How has the business grown during its first five years and how has it improved your lives?
Our business has grown slowly but consistently and we currently supply several markets in Rome, as well as solidarity-based purchasing groups, also known as G.A.S. We do home and office delivery, too. Our main advertising channel has always been the farmers’ group, terra Terra. We hold markets with terra Terra on a regular basis. Friends and customers’ word -of-mouth has also played a role in our business success.
Barikamà has benefited from different types of funding, particularly from Chiesa Valdese, who provided us with most of the equipment needed to produce yogurt, and we are currently based in Casale di Martignamo, a farm which is 40 kilometers from Rome.
It has been a really hard path and our lives are not so easy at present.

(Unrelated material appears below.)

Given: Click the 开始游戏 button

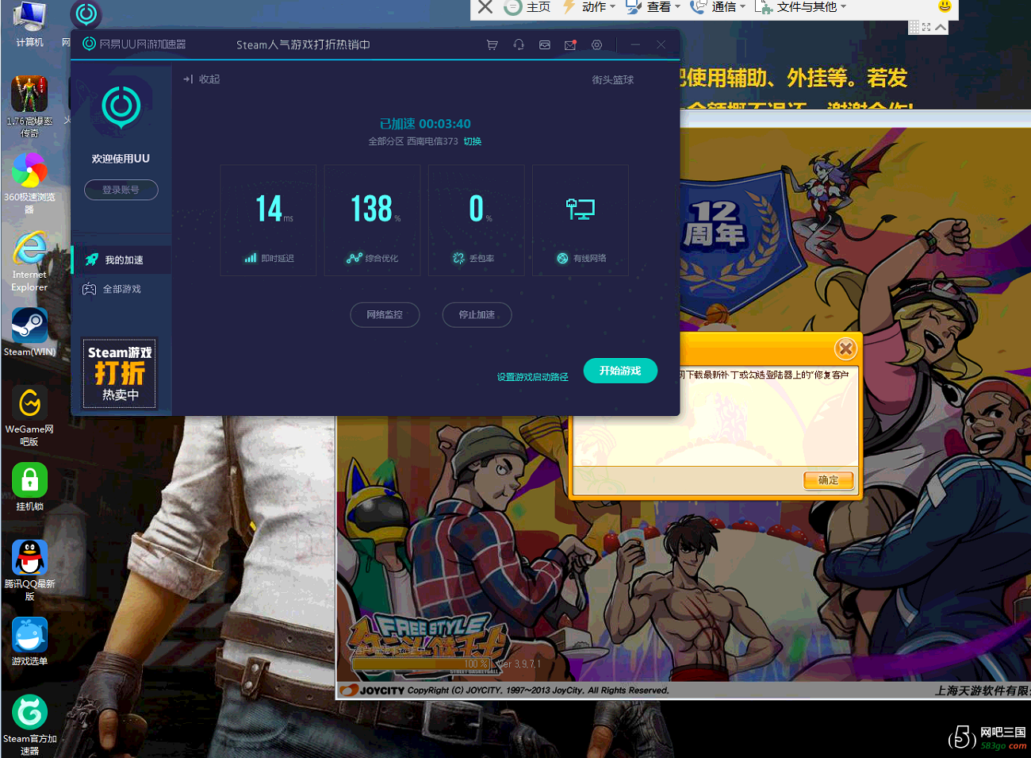Looking at the screenshot, I should 620,371.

However, we are proud to have gone a long way by surviving the difficulties we have been facing. Instead of waiting for someone to employ us, we took the initiative to start something from nothing.
You deliver Barikamà yogurt by bicycle all over Rome. What is the main advantage of such a choice?

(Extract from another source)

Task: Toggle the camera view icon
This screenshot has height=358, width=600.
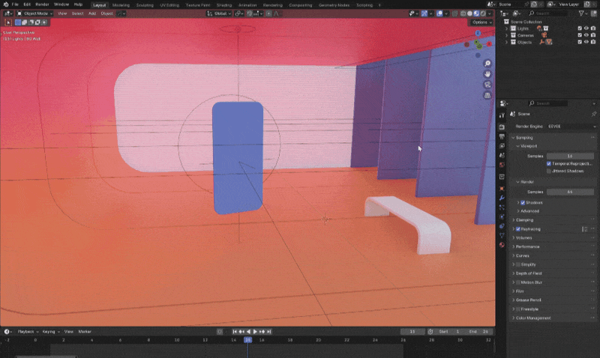Action: tap(488, 85)
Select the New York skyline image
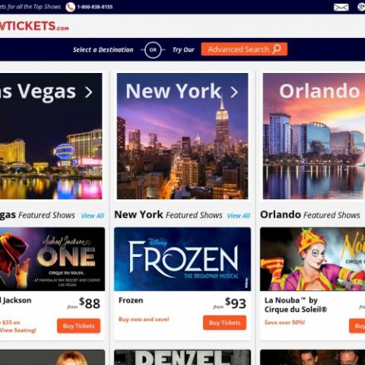Image resolution: width=365 pixels, height=365 pixels. click(183, 136)
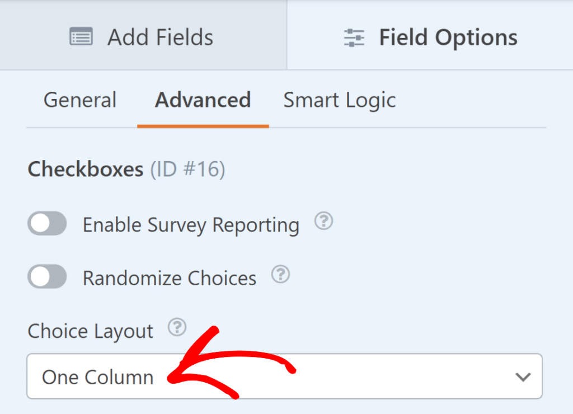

Who are your main customers, locals or foreigners living in Rome? What have the best comments been so far?
All Barikamà customers are Italians who love our plain, artisanal yoghurt. It does not come cheap, but it is worth the price, according to our customers who say that it reminds them of the delicious, preservatives-free yoghurt they ate in the past.
Do you think Barikamà has contributed to change Italians’ negative attitudes on immigration?

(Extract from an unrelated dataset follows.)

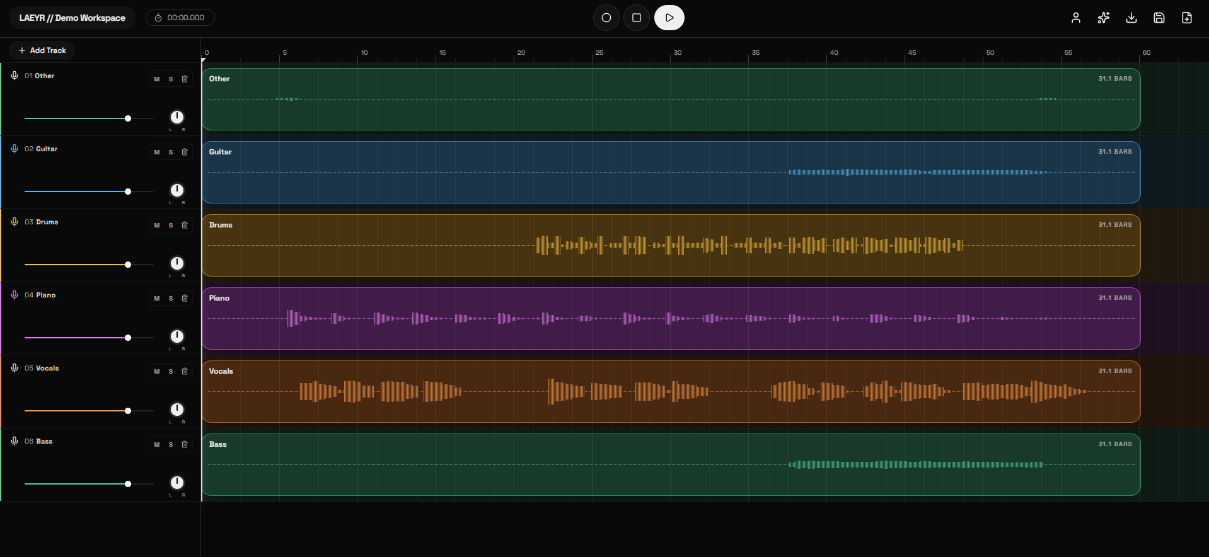
Task: Delete the Bass track using trash icon
Action: 185,444
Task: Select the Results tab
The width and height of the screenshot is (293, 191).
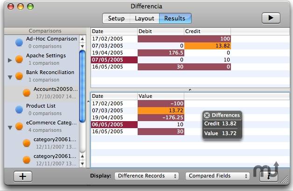Action: (x=175, y=18)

At least 20 per cent of people who come across the word Barikamà, in Rome, already know our brand and appreciate our products. I believe it has contributed to give a positive image of migrants in a country where they are often discredited.
In 2014, you started growing organic vegetables at the farm. What will the next step be for Barikamà?
Barikamà is now an agricultural cooperative as we started producing organic vegetables over two years ago. We deliver by bike, whenever required, and we would like to keep growing as a business but we are not in a hurry. In fact, staying artisanal and being environmentally-friendly is fundamental to us.